## RECORD EXCERPTS
--- --- ---
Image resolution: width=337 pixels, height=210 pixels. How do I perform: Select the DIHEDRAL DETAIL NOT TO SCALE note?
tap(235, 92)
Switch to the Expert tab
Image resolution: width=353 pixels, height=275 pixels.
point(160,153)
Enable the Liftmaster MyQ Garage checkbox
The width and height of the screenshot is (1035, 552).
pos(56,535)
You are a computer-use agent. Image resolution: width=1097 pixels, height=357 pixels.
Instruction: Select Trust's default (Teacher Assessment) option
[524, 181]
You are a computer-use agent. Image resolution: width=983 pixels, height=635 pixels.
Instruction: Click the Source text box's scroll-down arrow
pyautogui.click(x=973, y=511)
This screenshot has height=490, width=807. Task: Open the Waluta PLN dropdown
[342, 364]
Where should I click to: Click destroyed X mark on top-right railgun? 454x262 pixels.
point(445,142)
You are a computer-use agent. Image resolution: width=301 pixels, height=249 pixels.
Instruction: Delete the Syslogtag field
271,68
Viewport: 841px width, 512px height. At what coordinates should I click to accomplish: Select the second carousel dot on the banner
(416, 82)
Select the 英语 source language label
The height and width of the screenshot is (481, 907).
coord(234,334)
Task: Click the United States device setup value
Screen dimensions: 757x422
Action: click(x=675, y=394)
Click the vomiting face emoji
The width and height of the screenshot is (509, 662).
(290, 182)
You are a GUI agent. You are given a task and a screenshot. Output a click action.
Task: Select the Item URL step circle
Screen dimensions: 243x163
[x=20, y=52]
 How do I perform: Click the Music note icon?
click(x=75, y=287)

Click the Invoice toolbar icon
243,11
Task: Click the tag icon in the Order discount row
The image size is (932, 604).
--- --- ---
Which lines of the data include the word "computer"? Copy each one.

## ANSWER SECTION
You are a computer-use agent. Image resolution: width=1097 pixels, height=357 pixels.
You are a computer-use agent. Image resolution: width=983 pixels, height=635 pixels.
You are a computer-use agent. Image resolution: width=301 pixels, height=249 pixels.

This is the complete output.